It's official: The first quarter was a huge pleasant surprise.
In a report fired off to clients, Deutsche Bank figures with 87 percent of the S&P 500 companies having reported, earnings for the March three-month period surged 18 percent year-over-year. This far exceeded the 12 percent expectation at the beginning of the quarter.
It was also the ninth consecutive quarter of sequential earnings growth.
Earnings were driven by cyclical sectors such as Materials (up 55 percent), Energy (up 40 percent) and Industrials (34 percent).
Altogether, revenues rose by a healthy 9 percent for the quarter, an indication that earnings were not solely driven by cost-cutting, a very good sign.
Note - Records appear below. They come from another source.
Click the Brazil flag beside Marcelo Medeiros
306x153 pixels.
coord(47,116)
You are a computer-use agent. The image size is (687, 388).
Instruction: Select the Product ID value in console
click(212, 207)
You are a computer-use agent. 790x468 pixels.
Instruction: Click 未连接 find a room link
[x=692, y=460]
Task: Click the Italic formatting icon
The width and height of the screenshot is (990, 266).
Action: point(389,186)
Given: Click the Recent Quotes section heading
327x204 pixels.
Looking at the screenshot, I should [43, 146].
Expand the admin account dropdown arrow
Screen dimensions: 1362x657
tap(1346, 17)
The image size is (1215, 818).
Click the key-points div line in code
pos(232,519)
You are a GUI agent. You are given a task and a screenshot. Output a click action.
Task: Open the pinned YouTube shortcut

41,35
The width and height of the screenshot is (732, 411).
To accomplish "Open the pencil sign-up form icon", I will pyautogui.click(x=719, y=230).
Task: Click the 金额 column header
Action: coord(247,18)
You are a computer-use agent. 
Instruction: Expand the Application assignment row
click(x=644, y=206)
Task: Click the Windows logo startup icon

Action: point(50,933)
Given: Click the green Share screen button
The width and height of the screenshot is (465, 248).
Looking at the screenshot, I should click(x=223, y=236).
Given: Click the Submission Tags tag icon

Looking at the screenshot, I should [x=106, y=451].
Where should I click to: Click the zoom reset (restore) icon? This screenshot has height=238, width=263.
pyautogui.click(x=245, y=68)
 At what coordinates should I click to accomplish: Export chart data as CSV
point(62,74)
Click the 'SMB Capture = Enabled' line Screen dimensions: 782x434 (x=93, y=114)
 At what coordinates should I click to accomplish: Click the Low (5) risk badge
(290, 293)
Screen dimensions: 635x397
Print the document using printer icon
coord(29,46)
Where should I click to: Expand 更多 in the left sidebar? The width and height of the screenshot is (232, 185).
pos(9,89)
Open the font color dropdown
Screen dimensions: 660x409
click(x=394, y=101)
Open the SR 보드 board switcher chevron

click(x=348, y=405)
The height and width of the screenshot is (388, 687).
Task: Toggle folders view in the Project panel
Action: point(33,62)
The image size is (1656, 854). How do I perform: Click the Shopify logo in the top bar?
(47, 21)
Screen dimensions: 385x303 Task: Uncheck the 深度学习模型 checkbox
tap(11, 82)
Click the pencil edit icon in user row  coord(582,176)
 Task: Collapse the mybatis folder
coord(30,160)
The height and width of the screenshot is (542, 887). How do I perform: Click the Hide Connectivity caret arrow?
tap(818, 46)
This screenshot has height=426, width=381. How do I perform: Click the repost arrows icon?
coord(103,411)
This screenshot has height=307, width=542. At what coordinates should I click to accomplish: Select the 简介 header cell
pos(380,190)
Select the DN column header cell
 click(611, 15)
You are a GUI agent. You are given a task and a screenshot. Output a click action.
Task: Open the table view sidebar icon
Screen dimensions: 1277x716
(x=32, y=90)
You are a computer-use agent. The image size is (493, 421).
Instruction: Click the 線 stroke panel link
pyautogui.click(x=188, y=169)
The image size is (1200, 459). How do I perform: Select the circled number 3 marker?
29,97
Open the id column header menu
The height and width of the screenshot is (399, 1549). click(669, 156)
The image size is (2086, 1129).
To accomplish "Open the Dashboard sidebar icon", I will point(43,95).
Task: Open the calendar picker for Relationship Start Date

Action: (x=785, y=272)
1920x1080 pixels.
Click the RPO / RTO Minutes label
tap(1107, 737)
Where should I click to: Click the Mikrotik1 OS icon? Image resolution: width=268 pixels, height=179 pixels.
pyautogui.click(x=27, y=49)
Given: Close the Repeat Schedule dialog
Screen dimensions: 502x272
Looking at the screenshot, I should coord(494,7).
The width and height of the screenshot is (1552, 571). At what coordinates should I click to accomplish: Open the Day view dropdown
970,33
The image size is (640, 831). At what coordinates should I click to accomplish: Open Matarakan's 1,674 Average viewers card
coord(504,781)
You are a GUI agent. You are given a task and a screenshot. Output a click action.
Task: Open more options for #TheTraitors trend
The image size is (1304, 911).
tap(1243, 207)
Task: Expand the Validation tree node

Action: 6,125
In addition, revenues outpaced the year-over-year change in nominal GDP for the sixth consecutive quarter.
Deutsche Bank also points out that all 10 S&P 500 sectors saw margin expansion from year ago levels.
Perhaps the only disappointment: Just 69 percent of companies beat earnings estimates, slightly less than the past equity quarter average of 74 percent.
In any case, Deutsche Bank cites four reasons the first quarter was better than expected.
It notes that the surge in commodity prices in the first quarter boosted the commodity related sectors as Materials and Energy. "In addition, these two sectors have seen the largest upward revisions to 2011 earnings year-to-date," DB adds.
The 6.5 percent decline in the dollar boosted companies that get a large portion of their earnings from overseas. They include Info tech, Materials and Energy
Strong overseas sales also boosted first-quarter results, thanks to the combination of a more competitive dollar and stronger growth overseas.
Finally companies benefitted from expanding margins.